Howdy. It was a rainy weekend in game-rich Andes, where little son Luke and I mostly hunkered down with Thomas the Tank Engine DVDs. On Saturday morning, we watched a few big tom turkeys strut and gobble in the hay meadow right below the house despite the rain. They’re enormous birds; they look like Thanksgiving Day floats, the way they kind of bob around in front of the hens they hope to impress (it’s mating season), all blown-up with their tails fanned out. The head of a gobbling Tom is bright blue and white, in stark contrast to its vivid red wattles. There’s something outrageous – and outrageously prehistoric – about these birds.
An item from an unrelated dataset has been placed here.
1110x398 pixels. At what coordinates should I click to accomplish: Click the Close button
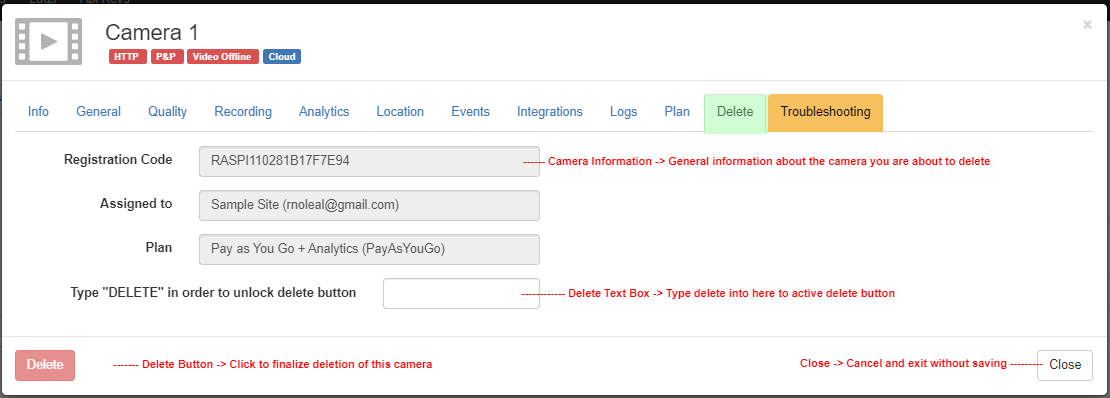pos(1065,365)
I also took Luke for his weekly swim lesson at the local college, in nearby Delhi (part of the SUNY system). I met a guy there, Andres. He’s Peruvian, and he works at the local dairy plant where a lot of the milk produced in our area gets processed into other products, like cheese. Turns out Andres is a total tennis freak (something I’m not accustomed in my redneck world) – gets The Tennis Channel and all! I love it when I meet tennis nuts who are not out of the urban-suburban-country club scene; it helps validate the sport in my eyes.

BTW, one of my great regrets is that I never tried to take Samuel Beckett, the Noble Prize winning playwright (Waiting for Godot)and novelist out to Roland Garros during the last years of his life, when he was confined to a Parisian nursing home. He apparently loved watching tennis from Roland Garros on the TV. I figure that was because the absurdist in him responded well to watching two grinders play one of those endless French Open matches: Jose Higueras vs. Guillermo Vilas? Felix Mantilla vs. Tomas Muster? Sergi Burguera vs. Anyone?

Remember that famous repetition out of, what was it, Krapp’s Last Tape (I need somebody smart to help me here), I can’t go on. I must go on. I can’t go on. I will go on. . .

Anyway, Andres has two kids, Mateo and Diego, who were swimming with Luke. They’re going to come over for a tractor ride and hot dogs and then maybe Andres and I can catch a little of the Italian Open – or whatever else is on at the time – on the Tennis Channel (which I now get, even in the country!).

So I needed to decompress and clear my head, get away from the game a little. Now that I’m back my first order of business is to hat tip TennisWorld Spiritual Advisor Miguel “Mikey” Seabra for upping the ante on his offer of free tickets to the Estoril tournament, which takes place next week – see the post below, “Estoril.”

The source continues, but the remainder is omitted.